The child is every bit as much its mother’s as it is its father’s therefore I don’t see why it’s an absolute must that a child takes its father’s surname.

Aside from single parents, I know three married couples that chose to use the wife’s last name for their children. One woman was an only child and the last person to carry on her family’s surname so she decided to give the name to her children. The other two simply thought it wasn’t mandatory to use the husband’s last name so they didn’t.

As others have said, Tom and Bridget have moved on and are successfully co-parenting their son. Why attempt to create drama that isn’t there?

Lorus on

I was living with my then common-law husband for a few years when we had our planned daughter. She received my last name and not his. It was a mutual decision and there was no bitterness. There is no rule etched in stone saying that a child must have it’s father’s last name.

QT on

GiannaG maybe you should take your own advice & move on. Did I miss when Bridget became perfect & couldn’t have possibly done anything bad or to make Tom upset?? If Tom dod what people accuse him of?? What people? Nosy fans or CBB followers that have zero idea of what happened between them.

People Saying that John won’t care what this last name is are being unrealistic. You don’t think he’s not going to wonder why his little brother has daddy’s last name & he doesn’t? Plenty of times kids feel left out when a parent has a new family. So it’s not out of the question for Jon to feel or think that way at some point. Good that this is all happening when he’s so young

Talia on

I love your response QT, you didn’t know Bridget’s perfect? She did NOTHING wrong whatsoever and I’m sure was a perfect angel throughout the entire pregnancy/birth.

Sarah K. on

You don’t think he’s not going to wonder why his little brother has daddy’s last name & he doesn’t?
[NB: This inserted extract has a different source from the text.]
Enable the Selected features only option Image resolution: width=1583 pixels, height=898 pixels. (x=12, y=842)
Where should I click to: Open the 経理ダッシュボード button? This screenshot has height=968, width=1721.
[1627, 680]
Couldn’t that logic also apply if Jack’s last name was Brady and Bridget remarried and had a baby. Jack wouldn’t share a last name with that sibling. What’s the difference?
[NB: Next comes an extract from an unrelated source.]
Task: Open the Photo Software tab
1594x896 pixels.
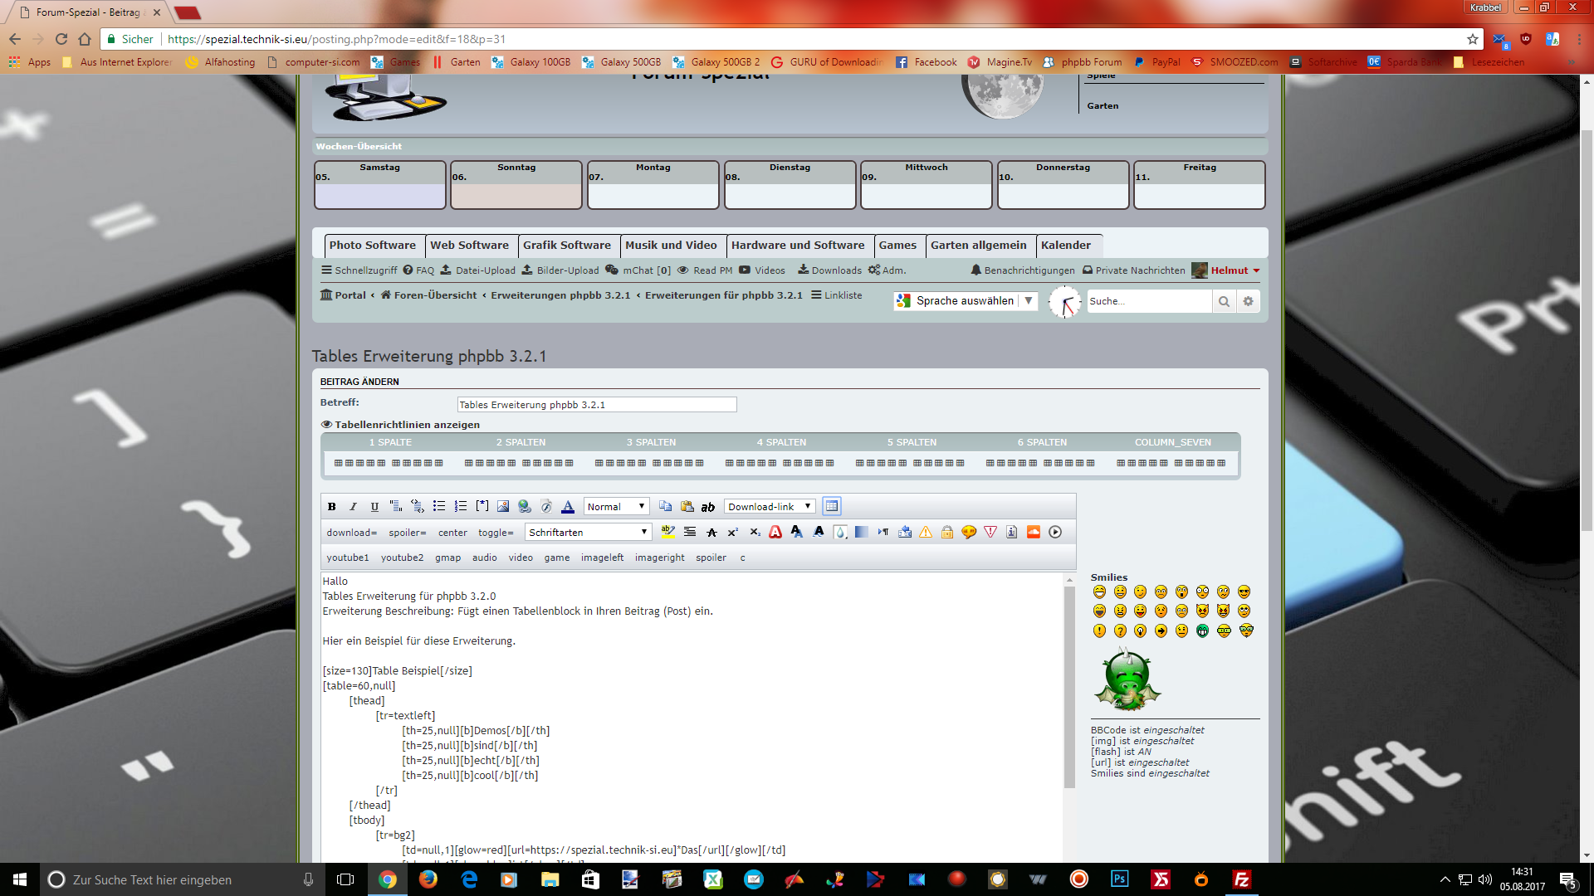Action: (x=372, y=246)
Those situations are inevitable with parents who split up. Fact of life – not a big enough deal to be harping on it for 2 1/2 years

hcecilia on

i wasn’t with my daughter’s father when she was born (nor even now) and i was angry because he started dating some other girl before he ended things with me and our daughter was born, but she has his last name. it’s just a personal choice and i did it mostly because his first name and middle name in their feminine forms didn’t sound right with her first name.

Lorus on

I just wanted to add to my previous post. My older daughter (from a previous relationship) has my last name. I have since gotten married and kept my maiden name. We now have another daughter together and she has her father’s last name. My husband is going to be adopting my older child but she will continue to use my maiden name as her last name. It’s never been an issue and when she brought it up I told her it was her choice on which name she wanted to use and she wants her original name! So don’t assume that when John is older he’s going to wonder/be jealous that he doesn’t have Brady as a last name like his half brother does.

acmommy on

People people…lets just worry about what important here….the beanie? Anyone?

asdas on

“Because there will be a time, when little Jack asks that question of why, if he too his his father’s biological son, then why doesn’t he have the same last name as his brother Benjamin?”

Jack is his legal son. What in the world does the fact that he is his BIOLOGICAL son have to do with your argument?

Jaja on

John’s parents didn’t marry, so it’s only right that he has his mother’s last name instead of his father’s. In other parts of the world that law applies, only in America it isn’t. Anyway, what difference does it makes? He is still his father’s child no matter what, and Tom Brady does not seem to neglect his daddy duties or love John any lesser than Benjamin. I hope that both boys will share a close sibling relationship.

Gail M Woodburn on

Hi,

I am a single Mom with two boys. I believe it is importent the boys to have their fathers last name. In my case they were born with that name and it would be unfair to change their name. It is just the Mom putting her feeling above her kids. My boys were six and seven when we separted and they wanted to keep their Dads last name. It does matter as they get older I disagree.